MARTINSVILLE-For the first time in nearly a decade, all of Martinsville’s schools are fully accredited by the state. The Virginia Department of Education released accreditation reports on Thursday, marking the first time schools and districts have been judged under the new standards put in place late last year.
Under the new rules, all of Martinsville’s schools were accredited, but one fell just short of being approved without conditions. Patrick Henry Elementary was literally three tenths of a point away. The school was fully accredited with conditions, due to lower scores in English.
“We’re really excited,” Martinsville Public Schools Superintendent Zeb Talley said. “It’s just great news for us. Look at the improvement we’ve made year over year. It’s just been from hard work by the teachers and students.”
As of 2015, none of Martinsville’s schools were accredited. In fact, the last time even three of the district’s four schools were accredited was in 2012. The schools were all partially accredited in 2016 and in 2017, Talley’s first full year as superintendent, all but Martinsville Middle School were fully accredited.
“Now we can be a positive part of the conversation,” Talley said.
Under the previous system, a school’s accreditation status was based on how students perform on the Standards of Learning tests. At least 75 percent of the school’s students had to pass the English test, including both reading and writing. In math, science, history and social studies, at least 70 percent had to pass to be accredited.
Under the new standards, that changes. Schools are judged on a number of factors. In addition to test scores, the state takes into account improvement from one year to the next in English, math and science. The Virginia Department of Education also looks at a school’s dropout rate, absenteeism (how many days students miss in a year) and if a school’s students appear to be ready for college or a career after taking the classes.

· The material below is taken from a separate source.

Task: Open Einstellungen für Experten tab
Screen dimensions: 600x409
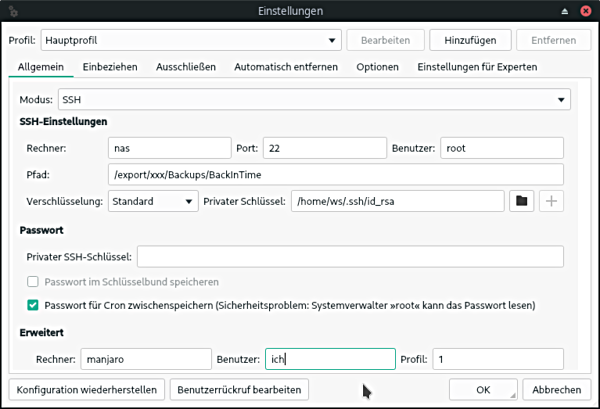Action: (477, 67)
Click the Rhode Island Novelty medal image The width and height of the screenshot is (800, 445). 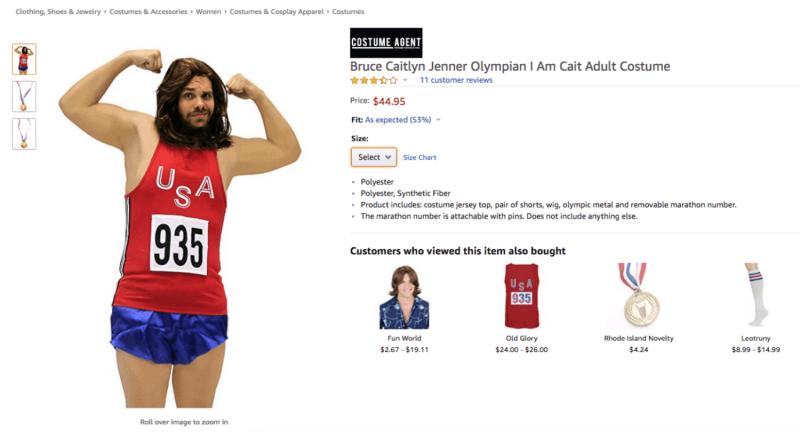[x=637, y=296]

Each school gets a rating for those benchmarks. Level 1 means the school meets or exceeds expectations. Level 2 means a school is near or making what the state deems as adequate progress. Level 3 means a school is struggling. If a school receives only Level 1 or Level 2 scores, then it’ll be accredited. If it receives one or more Level 3 scores, then it is accredited with conditions. Those conditions will include a development plan, detailing how the school and the larger district will work to get back on track. If the school fails to put that development plan into action, then it will be denied accreditation.

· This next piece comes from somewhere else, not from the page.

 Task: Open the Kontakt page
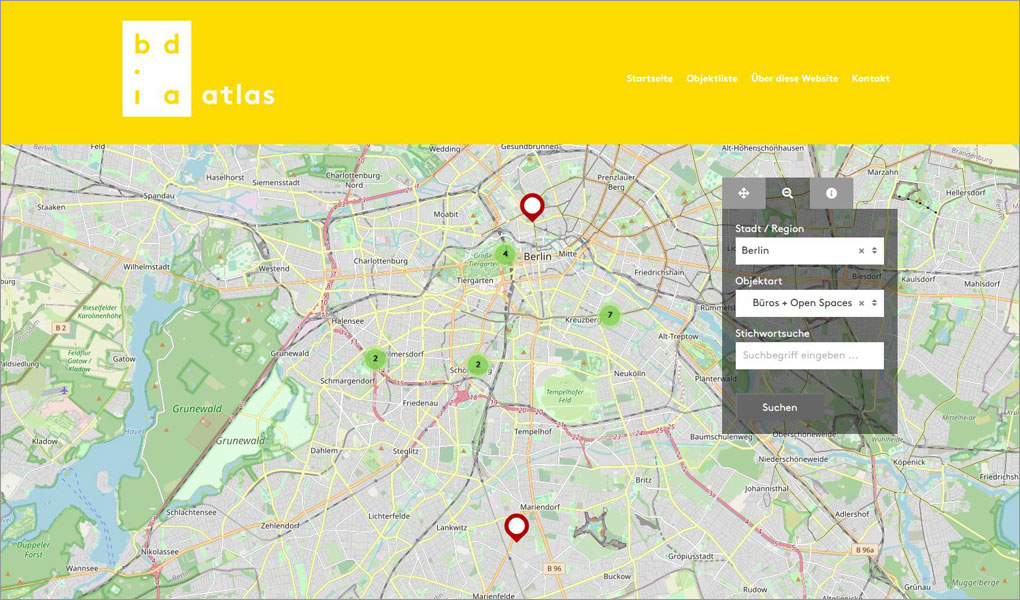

With data taken from this past spring’s test scores, disabled students at Patrick Henry fell just short, ranking in Level 3 in both English and math.

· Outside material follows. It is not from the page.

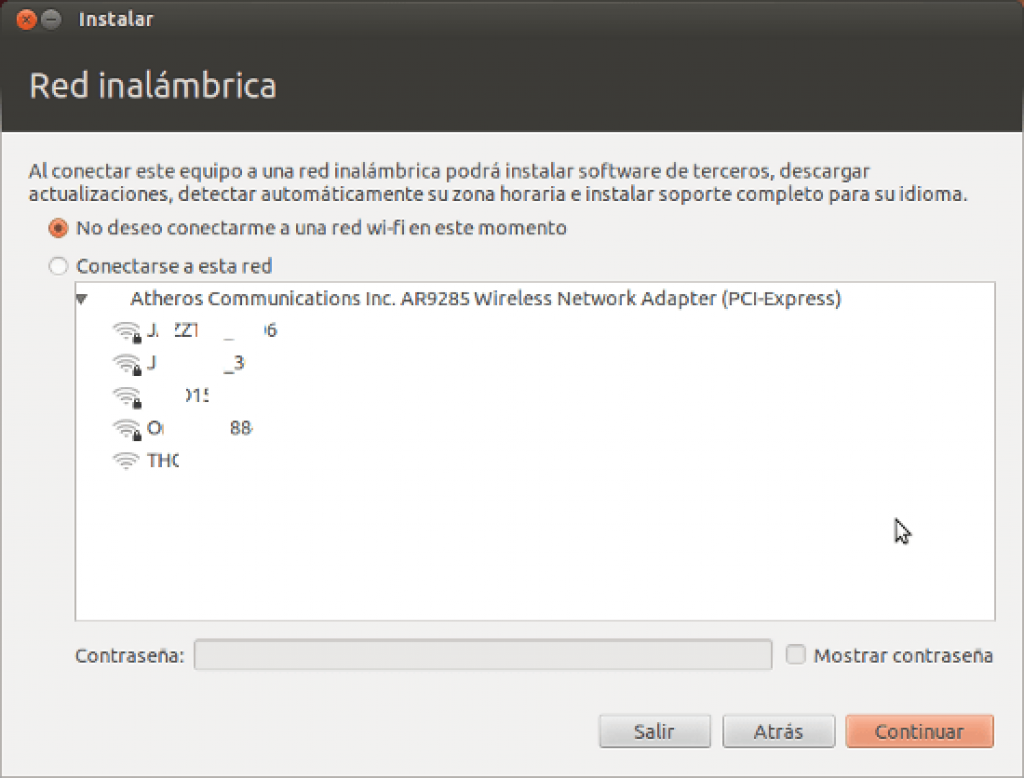
Task: Pick the unsecured THC network entry
Action: click(x=163, y=461)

Martinsville officials said while the scores were encouraging, they want to keep improving.
“You can always look to see how we can be better,” said Martinsville Assistant Superintendent of Instruction Angilee Downing. “It comes down to everyone working together. We’re a small enough division where we know each child and we can work to help each one grow and develop.”
Looking at Henry County
Meanwhile, it was business as usual in Henry County, with schools earning accreditation. Only one school out of the 13 was accredited with conditions. That was Fieldale-Collinsville Middle School.
At Fieldale, overall, students met the benchmark with a pass rate of 75 percent for English. However, much like Patrick Henry Elementary, the scores were slightly lower in English and math for students with disabilities. And also like Patrick Henry, the difference was extremely small, with less than one point making the difference.
Fieldale and county officials said they were proud of the work students did and said they were moving forward.
“We are very encouraged by the growth in student achievement last year,” said Fieldale principal Laryssa Hairston-Penn. “As we move forward, everyone is working tirelessly to make sure each and every student reaches his or her full potential. These efforts, coupled with the collaboration between faculty, staff and administration, have created a very positive atmosphere at FC.”
While state assessments are important, Henry County officials said they relied on multiple measures to determine student success.
“Our teachers administer formative assessments throughout the school year on a regular basis. This allows the teachers to provide instruction that addresses weakness and areas that need to be enriched,” said Lisa Millner, Henry County’s Assistant Superintendent of Teaching and Learning.
In Henry County, the district tracks student growth by what they call Measures of Academic Progress or the “MAP” system.
This is an adaptive tool that allows students to be assessed at their own level and the results help teachers to make informative instructional decisions.
Currently, HCPS students take the MAP assessment in grades K-8 in reading, math, and language. Teachers help students set goals for the year based on their initial results in the fall.
In spring of 2018, the targeted benchmark was met for all student reporting groups in reading as assessed by MAP.
Students whose native language is one other than English participate in the WIDA: Access 2.0 assessment during the school year.
English Learners receive services and resources during the school year and are assessed for growth in English language development.
During the 2017-2018 school year, 58.7 percent of the students who participated in this assessment demonstrated growth.
Though they have two years left in high school, 10th grade HCPS students participate in the Virginia Placement Test each year.
For those students during the 2017-2018 school year, 74.4 percent met the liberal arts entry requirement in reading at the college level.
“We are so proud of the work our students are doing to enhance their skills in all content areas and the dedication of our staff and families to support them as they strive to achieve their learning goals,” Acting Henry County Superintendent Mrs. Sandy Strayer said.